> **What you will do**
Take the entries from the line with "Click the red megaphone" through the line with "Looking at the screenshot, I should (449, 428).", and write them out again with "megaphone" switched to "bullhorn". Leave everything else as it stands.

------ Input material ------

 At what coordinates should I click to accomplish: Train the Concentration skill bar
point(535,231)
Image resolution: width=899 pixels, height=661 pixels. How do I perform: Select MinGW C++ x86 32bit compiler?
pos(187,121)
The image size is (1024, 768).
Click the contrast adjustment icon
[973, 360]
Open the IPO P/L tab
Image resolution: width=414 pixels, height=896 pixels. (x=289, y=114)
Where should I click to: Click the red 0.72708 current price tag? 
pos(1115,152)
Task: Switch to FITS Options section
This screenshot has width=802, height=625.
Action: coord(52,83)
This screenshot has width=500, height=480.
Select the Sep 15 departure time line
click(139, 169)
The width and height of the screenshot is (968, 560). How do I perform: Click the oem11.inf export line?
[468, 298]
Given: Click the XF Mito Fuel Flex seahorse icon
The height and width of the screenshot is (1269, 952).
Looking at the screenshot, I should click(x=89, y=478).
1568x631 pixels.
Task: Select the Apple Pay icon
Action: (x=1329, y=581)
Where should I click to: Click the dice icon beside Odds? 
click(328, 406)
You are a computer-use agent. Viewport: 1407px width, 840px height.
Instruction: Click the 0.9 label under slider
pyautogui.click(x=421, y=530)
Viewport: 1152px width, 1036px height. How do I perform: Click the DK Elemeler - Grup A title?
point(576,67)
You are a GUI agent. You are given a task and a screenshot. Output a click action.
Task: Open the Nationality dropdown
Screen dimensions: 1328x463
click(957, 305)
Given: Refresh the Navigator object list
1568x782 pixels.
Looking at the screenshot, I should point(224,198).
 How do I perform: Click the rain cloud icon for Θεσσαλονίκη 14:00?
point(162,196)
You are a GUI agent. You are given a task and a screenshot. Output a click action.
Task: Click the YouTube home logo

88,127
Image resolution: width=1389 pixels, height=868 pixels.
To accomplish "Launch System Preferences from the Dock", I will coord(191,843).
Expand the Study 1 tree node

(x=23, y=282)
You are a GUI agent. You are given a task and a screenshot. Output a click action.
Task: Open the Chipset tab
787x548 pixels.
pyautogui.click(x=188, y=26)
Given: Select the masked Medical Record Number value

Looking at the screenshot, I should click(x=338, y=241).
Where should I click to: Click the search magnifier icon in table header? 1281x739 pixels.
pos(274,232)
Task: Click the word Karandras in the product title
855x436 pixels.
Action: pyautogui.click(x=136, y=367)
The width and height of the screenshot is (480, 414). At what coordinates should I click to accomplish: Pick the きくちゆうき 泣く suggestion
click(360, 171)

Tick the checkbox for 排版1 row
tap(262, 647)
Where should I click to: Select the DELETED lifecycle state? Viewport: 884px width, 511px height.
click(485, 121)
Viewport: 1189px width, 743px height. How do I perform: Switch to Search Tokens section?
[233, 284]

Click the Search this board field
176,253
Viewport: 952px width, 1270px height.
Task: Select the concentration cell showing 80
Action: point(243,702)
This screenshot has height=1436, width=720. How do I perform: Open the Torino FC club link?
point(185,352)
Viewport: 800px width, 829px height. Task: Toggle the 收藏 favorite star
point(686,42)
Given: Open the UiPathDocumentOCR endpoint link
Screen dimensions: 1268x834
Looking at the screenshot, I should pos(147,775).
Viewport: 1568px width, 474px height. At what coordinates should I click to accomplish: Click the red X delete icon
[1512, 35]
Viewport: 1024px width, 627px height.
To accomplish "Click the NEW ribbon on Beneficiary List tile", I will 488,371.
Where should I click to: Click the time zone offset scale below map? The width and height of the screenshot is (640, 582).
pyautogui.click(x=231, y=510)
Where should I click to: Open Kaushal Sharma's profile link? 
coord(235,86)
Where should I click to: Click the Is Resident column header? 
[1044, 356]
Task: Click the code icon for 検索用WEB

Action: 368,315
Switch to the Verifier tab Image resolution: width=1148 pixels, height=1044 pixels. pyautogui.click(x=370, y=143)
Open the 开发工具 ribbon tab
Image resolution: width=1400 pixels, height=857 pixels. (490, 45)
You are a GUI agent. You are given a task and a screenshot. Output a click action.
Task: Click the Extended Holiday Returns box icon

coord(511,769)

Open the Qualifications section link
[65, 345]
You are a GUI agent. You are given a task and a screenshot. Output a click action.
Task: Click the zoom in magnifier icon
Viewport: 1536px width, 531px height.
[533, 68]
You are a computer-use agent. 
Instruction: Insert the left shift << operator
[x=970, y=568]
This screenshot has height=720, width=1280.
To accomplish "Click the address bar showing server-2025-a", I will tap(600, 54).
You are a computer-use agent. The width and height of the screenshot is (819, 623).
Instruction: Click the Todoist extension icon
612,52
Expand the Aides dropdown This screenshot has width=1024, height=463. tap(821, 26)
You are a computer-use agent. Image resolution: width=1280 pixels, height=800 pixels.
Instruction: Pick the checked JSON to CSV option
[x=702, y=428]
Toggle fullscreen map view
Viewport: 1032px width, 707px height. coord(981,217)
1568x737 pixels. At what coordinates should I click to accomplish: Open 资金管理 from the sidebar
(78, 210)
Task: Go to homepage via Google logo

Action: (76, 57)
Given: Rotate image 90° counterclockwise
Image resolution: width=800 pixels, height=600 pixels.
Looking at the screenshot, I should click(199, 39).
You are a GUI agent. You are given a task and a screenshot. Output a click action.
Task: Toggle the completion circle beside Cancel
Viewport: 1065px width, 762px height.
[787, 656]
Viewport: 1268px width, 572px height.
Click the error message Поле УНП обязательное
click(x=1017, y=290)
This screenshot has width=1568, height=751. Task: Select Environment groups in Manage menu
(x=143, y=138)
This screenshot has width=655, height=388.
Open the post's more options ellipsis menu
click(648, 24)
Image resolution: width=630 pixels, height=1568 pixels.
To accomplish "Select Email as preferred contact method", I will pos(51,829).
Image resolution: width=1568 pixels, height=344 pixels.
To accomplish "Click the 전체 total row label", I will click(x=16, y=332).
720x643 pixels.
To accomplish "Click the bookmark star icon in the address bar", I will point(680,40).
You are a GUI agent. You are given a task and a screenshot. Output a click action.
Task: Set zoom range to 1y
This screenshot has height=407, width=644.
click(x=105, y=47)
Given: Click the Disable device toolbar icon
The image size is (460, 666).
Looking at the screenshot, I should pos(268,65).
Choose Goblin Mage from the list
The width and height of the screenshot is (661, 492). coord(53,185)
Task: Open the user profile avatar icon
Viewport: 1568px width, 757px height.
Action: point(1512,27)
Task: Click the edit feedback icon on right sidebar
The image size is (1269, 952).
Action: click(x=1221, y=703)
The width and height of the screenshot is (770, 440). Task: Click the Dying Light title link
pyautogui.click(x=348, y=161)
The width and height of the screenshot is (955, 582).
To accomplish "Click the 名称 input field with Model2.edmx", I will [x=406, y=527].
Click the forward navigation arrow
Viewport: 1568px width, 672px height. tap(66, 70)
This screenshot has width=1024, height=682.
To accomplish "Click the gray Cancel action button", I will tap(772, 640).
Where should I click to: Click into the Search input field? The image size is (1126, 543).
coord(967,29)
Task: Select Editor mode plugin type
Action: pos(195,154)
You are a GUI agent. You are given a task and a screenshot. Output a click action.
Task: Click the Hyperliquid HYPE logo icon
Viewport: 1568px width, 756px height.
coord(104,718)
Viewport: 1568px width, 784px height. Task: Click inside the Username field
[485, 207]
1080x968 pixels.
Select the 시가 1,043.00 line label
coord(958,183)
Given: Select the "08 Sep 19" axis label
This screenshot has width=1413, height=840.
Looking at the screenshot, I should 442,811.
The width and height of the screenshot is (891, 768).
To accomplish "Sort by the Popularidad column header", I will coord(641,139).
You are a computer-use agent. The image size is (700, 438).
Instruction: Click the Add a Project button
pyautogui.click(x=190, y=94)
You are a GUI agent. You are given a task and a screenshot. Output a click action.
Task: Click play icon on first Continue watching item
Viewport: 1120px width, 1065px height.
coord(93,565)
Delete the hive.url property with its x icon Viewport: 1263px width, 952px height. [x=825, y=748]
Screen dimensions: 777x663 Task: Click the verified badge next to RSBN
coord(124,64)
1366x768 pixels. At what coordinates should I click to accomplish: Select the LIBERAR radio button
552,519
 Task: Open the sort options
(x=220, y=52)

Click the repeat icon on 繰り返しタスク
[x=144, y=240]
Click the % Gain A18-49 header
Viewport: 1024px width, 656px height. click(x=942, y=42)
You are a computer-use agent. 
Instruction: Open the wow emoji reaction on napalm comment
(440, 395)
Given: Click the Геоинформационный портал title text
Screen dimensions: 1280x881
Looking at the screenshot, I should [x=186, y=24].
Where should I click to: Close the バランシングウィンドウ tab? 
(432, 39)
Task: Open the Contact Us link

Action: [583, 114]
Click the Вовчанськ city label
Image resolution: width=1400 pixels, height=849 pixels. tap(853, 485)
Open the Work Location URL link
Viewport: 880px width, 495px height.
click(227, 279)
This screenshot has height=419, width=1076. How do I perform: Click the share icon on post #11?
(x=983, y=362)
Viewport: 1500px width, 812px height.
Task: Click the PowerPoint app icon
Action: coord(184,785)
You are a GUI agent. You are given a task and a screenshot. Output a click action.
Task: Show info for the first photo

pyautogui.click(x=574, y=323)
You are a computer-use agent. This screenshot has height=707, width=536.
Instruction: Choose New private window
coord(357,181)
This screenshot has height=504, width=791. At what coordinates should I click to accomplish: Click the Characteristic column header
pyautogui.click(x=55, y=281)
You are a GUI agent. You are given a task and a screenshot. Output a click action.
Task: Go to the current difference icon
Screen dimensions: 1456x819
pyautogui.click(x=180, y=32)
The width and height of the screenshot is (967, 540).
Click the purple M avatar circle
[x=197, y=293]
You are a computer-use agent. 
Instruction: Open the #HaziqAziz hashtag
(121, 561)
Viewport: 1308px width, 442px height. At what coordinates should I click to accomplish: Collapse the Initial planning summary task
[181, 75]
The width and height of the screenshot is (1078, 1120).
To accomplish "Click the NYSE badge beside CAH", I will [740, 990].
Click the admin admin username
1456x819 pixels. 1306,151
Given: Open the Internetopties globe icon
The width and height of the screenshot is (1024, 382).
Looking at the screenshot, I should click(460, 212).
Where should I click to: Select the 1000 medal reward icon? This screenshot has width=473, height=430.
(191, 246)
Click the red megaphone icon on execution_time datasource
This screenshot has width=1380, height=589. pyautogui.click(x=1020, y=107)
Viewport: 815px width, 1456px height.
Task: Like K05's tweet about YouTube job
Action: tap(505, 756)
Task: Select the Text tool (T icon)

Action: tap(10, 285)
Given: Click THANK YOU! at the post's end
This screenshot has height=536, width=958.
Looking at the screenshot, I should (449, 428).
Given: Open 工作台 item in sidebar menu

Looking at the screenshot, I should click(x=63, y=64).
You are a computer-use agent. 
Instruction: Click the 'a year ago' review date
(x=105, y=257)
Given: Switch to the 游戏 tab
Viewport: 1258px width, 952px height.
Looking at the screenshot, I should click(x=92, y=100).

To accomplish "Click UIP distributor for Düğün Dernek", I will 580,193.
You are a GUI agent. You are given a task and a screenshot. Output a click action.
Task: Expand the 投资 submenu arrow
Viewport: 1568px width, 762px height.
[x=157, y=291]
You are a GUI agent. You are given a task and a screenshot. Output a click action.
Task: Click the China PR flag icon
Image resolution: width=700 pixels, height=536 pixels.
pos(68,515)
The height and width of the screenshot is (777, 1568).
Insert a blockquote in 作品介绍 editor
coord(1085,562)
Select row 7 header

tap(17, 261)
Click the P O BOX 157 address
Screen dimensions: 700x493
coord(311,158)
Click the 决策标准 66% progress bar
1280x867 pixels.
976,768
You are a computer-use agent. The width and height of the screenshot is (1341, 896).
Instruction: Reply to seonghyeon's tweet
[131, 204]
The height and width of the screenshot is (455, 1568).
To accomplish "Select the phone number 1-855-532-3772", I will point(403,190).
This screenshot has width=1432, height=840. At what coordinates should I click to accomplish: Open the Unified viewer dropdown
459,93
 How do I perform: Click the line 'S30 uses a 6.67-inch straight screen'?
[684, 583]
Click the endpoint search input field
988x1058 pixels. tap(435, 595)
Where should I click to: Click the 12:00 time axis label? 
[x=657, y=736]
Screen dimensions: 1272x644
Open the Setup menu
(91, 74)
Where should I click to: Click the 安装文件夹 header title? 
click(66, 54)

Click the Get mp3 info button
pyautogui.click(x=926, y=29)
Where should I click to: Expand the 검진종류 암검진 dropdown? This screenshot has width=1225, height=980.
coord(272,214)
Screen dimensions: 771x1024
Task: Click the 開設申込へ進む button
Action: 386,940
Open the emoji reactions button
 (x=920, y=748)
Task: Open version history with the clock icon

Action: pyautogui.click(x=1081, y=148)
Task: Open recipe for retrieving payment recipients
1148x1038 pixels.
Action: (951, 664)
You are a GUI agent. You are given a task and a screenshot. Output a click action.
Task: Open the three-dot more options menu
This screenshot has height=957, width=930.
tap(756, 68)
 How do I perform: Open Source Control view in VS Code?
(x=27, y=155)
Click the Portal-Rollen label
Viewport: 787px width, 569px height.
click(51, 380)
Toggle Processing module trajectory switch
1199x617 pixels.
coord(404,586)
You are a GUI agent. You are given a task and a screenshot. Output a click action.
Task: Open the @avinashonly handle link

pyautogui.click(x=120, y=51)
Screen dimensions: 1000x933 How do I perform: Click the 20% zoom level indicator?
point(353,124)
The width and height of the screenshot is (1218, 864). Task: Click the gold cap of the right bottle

------

> **Final answer**
Click the red bullhorn icon on execution_time datasource
This screenshot has width=1380, height=589. pyautogui.click(x=1020, y=107)
Viewport: 815px width, 1456px height.
Task: Like K05's tweet about YouTube job
Action: tap(505, 756)
Task: Select the Text tool (T icon)

Action: tap(10, 285)
Given: Click THANK YOU! at the post's end
This screenshot has height=536, width=958.
Looking at the screenshot, I should (449, 428).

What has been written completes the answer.